__REQUIRED WORK__. From the start of the entries through the line that contains "Action: coord(1065,158)", inclusive, give the lines again with "Cabo Verde" swapped for "Cape Verde" and nothing else changed. Leave the pictures out of your answer.

# RECORDS SUPPLIED start

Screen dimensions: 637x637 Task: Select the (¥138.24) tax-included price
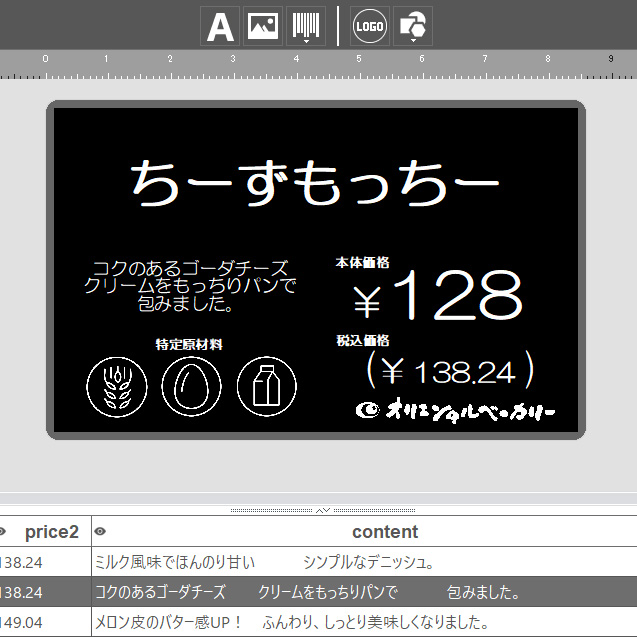tap(450, 371)
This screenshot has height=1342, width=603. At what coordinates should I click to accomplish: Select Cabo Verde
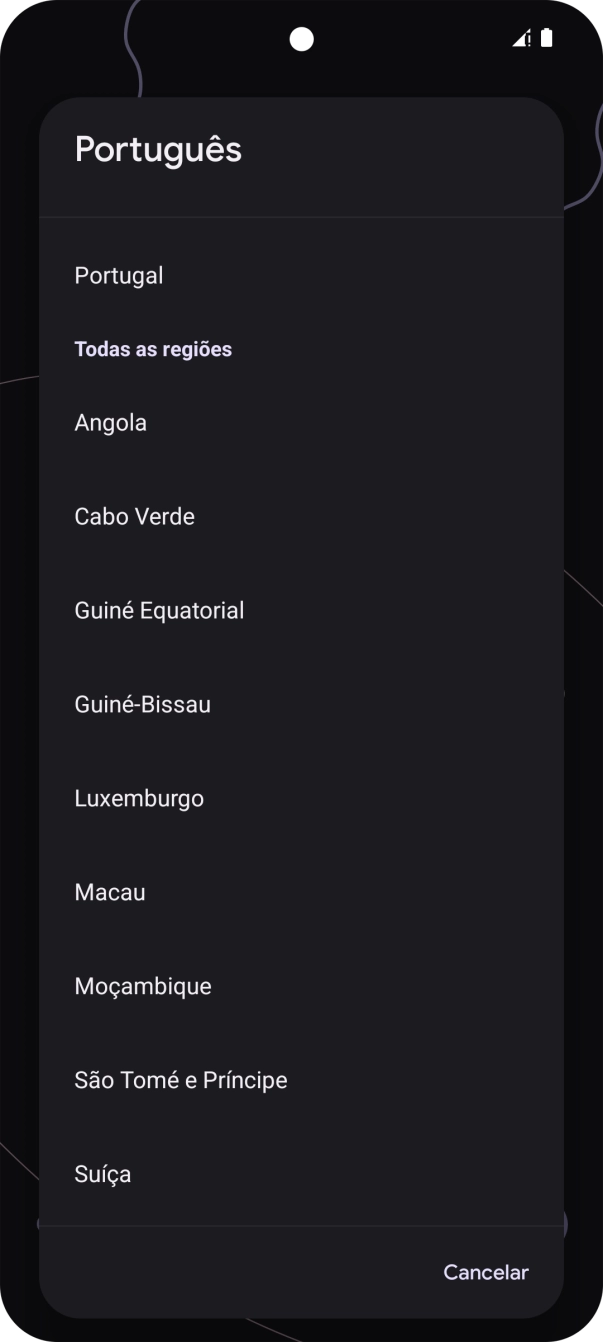pos(135,516)
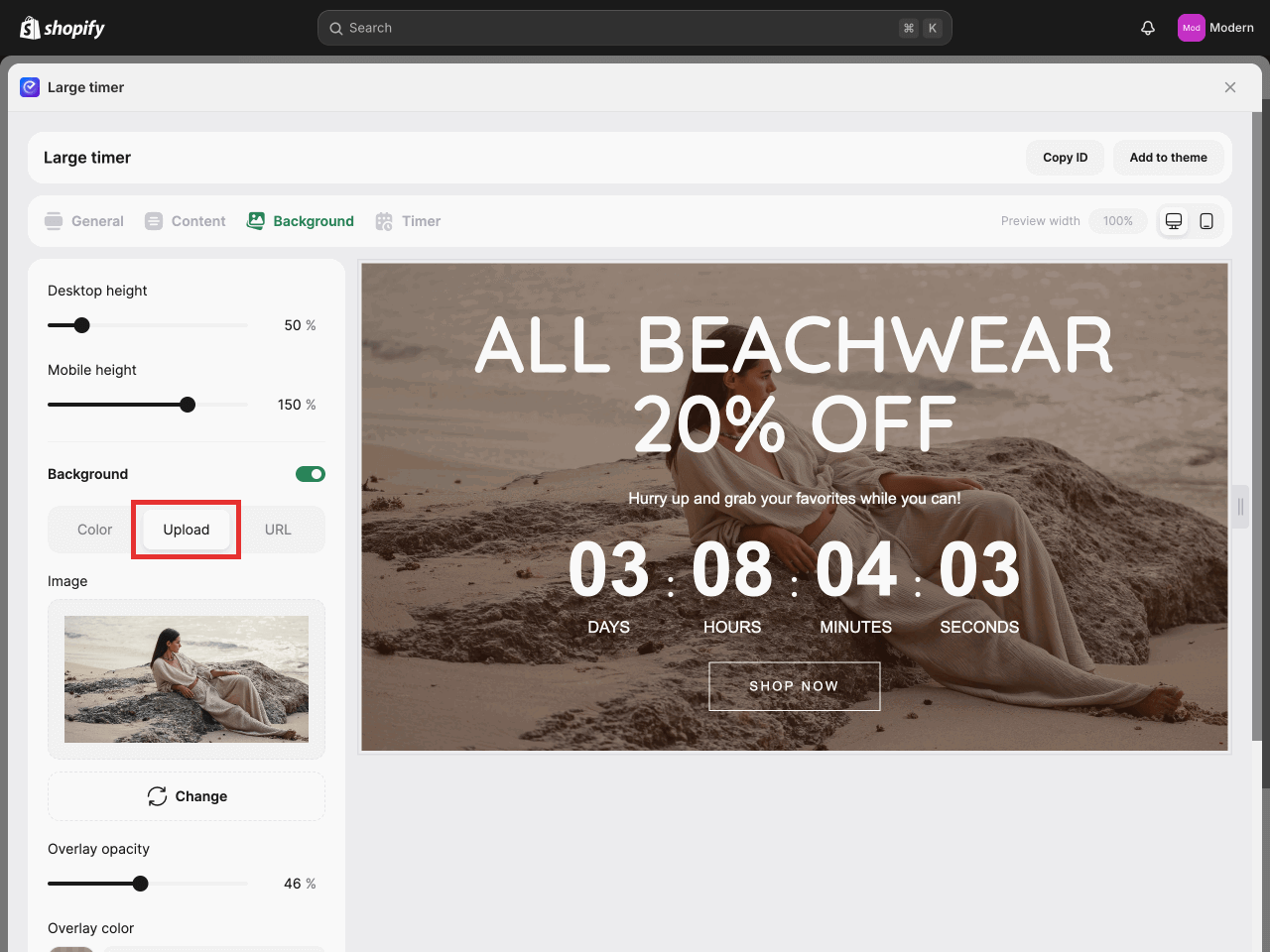1270x952 pixels.
Task: Click the Copy ID button
Action: coord(1065,158)
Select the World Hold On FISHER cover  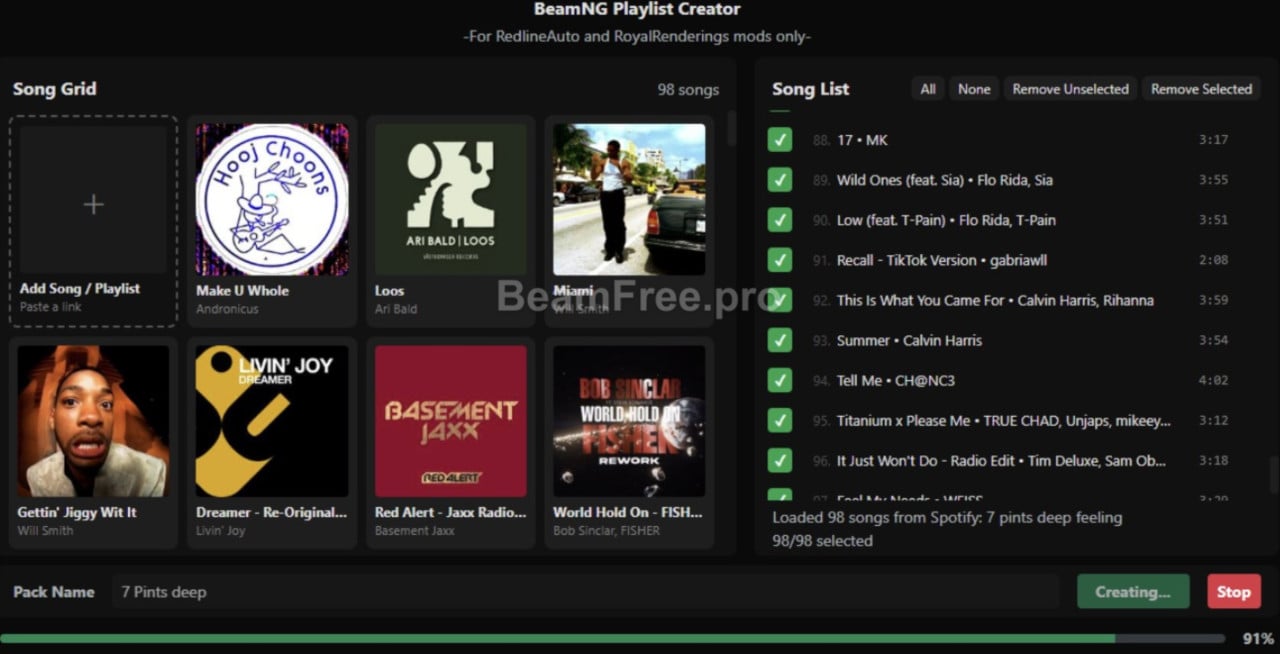point(629,421)
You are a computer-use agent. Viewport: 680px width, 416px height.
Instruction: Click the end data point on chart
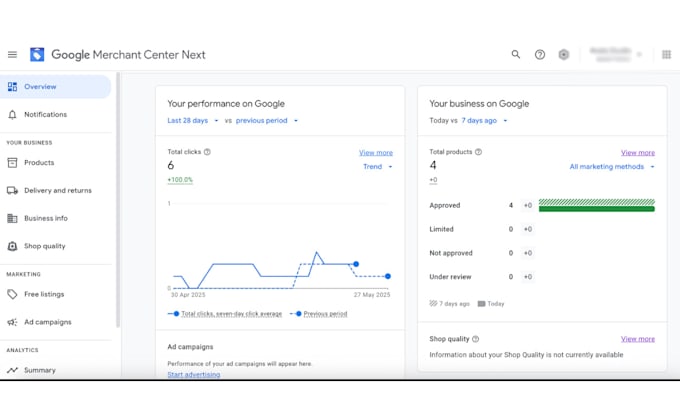(388, 276)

# RECORDS SUPPLIED end

__THE RESPONSE__.
Screen dimensions: 637x637 Task: Select the (¥138.24) tax-included price
tap(450, 371)
This screenshot has height=1342, width=603. At what coordinates should I click to accomplish: Select Cape Verde
pos(135,516)
1270x952 pixels.
Task: Click the Copy ID button
Action: coord(1065,158)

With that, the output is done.